$P(x) = n!$ where $P(x) \in \mathbb Z[x]$ has finitely many $(x,n) \in \mathbb Z^{2}$ assuming $abc$ conjecture.
Consider the following variant: Given $c,d,r,s,k \in \mathbb Z$ and $P(x) = n!$ where $P(x) \in \mathbb Z[x]$ with coefficients of $P(x)$ ~ $O(k^{c})$ and degree($P(x)$) ~ $O(\log^{d} {k})$, is there $(x,n) \in \mathbb Z^{2} :x$ ~ $O(\log^{r} {k})$ and $n$ ~ $O(k^{s})$?
What fraction $\epsilon$ of $n \in \mathbb Z$ would have nice relations like that? Is it something harder than what the $abc$ conjecture (whose proof is not known) could give?
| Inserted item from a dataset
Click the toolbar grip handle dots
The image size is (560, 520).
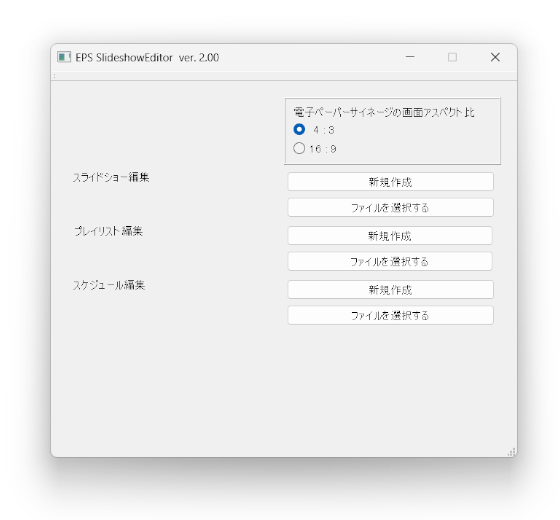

It seems if $\epsilon > 0$ is fixed, then one might be able compute the factorial for most $n'$ quickly as it guarantees an $n$ close enough to $n'$ whose factorial can be found using the diophantine relation (provided one is able to find an appropriate $P(x)$ and its solution quickly) and another constant number of multiplies should suffice to get $n'!$ since $\epsilon > 0$ is fixed.